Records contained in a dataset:
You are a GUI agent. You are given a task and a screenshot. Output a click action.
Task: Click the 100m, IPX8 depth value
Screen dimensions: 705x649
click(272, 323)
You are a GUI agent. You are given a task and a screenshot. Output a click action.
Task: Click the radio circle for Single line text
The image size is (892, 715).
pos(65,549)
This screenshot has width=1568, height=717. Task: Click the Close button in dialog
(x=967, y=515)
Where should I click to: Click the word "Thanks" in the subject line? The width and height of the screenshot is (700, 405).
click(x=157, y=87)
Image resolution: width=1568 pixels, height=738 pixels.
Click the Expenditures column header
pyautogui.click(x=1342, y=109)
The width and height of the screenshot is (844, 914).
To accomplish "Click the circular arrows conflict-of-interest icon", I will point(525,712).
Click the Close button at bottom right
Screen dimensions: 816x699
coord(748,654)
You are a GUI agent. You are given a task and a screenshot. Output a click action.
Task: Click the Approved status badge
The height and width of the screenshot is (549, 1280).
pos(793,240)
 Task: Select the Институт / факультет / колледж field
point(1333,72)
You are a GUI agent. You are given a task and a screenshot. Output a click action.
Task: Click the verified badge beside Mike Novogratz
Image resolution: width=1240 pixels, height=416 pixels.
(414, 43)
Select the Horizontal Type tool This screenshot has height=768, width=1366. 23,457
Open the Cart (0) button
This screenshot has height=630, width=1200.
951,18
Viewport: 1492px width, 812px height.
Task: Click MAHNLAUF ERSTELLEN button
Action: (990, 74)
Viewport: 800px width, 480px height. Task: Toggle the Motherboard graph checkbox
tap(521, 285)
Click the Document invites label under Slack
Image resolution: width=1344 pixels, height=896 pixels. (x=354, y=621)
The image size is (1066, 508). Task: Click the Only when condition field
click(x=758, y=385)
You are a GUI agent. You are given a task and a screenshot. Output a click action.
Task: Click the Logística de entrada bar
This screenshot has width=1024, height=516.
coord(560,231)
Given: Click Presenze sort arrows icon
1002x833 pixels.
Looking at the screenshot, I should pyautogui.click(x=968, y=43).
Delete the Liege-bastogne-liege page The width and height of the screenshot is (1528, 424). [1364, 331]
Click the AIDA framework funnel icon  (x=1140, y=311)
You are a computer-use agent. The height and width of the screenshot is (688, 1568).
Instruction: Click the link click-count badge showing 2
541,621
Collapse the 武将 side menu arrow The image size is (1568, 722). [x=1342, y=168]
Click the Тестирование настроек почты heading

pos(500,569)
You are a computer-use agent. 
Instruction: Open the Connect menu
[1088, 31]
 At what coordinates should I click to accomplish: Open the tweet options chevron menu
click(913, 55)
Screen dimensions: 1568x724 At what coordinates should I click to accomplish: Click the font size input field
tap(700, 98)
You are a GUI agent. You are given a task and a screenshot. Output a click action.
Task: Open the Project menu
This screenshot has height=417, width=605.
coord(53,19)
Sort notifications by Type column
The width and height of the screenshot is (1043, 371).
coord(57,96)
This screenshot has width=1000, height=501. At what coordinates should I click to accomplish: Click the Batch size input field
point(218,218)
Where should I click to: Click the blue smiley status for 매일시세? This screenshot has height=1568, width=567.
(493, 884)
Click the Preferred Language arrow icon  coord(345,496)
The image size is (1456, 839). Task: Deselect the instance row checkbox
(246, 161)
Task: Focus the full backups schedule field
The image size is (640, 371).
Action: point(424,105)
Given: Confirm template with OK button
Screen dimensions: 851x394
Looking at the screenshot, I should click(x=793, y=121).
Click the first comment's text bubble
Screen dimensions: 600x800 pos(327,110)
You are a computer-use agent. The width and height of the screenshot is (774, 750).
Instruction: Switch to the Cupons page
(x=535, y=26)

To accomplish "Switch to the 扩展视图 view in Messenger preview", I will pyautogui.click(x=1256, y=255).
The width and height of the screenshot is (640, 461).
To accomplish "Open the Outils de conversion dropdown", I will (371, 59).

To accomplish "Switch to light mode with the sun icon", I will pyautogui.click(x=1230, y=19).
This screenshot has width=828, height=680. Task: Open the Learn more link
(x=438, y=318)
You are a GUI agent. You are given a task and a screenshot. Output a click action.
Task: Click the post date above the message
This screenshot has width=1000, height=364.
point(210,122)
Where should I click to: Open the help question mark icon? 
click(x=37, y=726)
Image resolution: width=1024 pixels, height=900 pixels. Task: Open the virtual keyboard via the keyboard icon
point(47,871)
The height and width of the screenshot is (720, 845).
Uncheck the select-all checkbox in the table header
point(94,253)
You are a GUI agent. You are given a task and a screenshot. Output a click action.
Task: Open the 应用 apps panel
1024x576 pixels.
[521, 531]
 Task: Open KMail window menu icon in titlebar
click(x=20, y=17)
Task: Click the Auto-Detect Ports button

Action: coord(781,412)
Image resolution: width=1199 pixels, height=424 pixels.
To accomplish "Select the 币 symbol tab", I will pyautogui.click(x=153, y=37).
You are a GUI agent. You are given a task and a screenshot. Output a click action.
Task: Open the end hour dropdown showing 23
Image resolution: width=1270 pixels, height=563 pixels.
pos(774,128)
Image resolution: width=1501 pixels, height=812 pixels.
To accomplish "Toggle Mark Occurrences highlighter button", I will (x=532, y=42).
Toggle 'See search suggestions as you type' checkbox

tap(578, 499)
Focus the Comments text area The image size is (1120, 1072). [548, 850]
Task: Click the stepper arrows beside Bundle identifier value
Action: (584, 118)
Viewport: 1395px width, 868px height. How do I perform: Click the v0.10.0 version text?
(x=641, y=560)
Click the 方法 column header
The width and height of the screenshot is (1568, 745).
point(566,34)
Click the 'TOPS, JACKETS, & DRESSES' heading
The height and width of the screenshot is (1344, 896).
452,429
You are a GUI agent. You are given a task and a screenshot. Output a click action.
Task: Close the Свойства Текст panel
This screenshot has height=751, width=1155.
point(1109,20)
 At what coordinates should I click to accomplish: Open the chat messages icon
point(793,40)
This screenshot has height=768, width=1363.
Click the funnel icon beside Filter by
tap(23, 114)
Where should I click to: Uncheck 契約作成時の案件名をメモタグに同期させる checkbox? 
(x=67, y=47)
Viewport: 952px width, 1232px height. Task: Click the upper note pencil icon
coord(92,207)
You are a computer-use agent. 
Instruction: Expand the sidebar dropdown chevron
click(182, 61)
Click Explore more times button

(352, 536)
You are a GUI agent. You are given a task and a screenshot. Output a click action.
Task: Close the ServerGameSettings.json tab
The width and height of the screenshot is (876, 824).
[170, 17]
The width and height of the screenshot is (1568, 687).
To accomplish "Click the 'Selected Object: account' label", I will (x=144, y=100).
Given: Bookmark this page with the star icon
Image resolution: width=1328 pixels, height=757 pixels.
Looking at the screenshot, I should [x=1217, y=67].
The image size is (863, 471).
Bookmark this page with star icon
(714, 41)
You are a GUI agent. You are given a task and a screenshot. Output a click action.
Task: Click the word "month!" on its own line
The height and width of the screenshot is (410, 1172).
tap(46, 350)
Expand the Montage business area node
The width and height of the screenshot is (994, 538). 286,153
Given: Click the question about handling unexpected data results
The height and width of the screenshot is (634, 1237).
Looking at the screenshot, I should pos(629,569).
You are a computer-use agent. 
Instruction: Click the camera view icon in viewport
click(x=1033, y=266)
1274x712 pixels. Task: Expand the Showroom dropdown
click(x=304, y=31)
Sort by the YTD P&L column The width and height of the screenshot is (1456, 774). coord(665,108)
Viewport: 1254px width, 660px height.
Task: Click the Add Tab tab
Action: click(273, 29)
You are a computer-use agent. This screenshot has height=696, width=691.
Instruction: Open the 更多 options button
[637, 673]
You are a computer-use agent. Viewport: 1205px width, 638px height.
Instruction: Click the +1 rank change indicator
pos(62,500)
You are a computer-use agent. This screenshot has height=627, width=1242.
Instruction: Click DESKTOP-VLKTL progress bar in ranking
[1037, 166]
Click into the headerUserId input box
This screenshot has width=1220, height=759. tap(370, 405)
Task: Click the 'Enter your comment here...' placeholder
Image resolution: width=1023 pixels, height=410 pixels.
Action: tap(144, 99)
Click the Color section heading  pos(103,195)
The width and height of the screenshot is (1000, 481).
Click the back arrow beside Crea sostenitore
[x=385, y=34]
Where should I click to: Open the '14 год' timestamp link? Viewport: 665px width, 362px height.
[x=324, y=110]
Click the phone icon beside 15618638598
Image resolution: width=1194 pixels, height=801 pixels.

Task prompt: Go through the data above and return each line containing the string "panel".

Exercise output:
Task: Open the 应用 apps panel
Task: Close the Свойства Текст panel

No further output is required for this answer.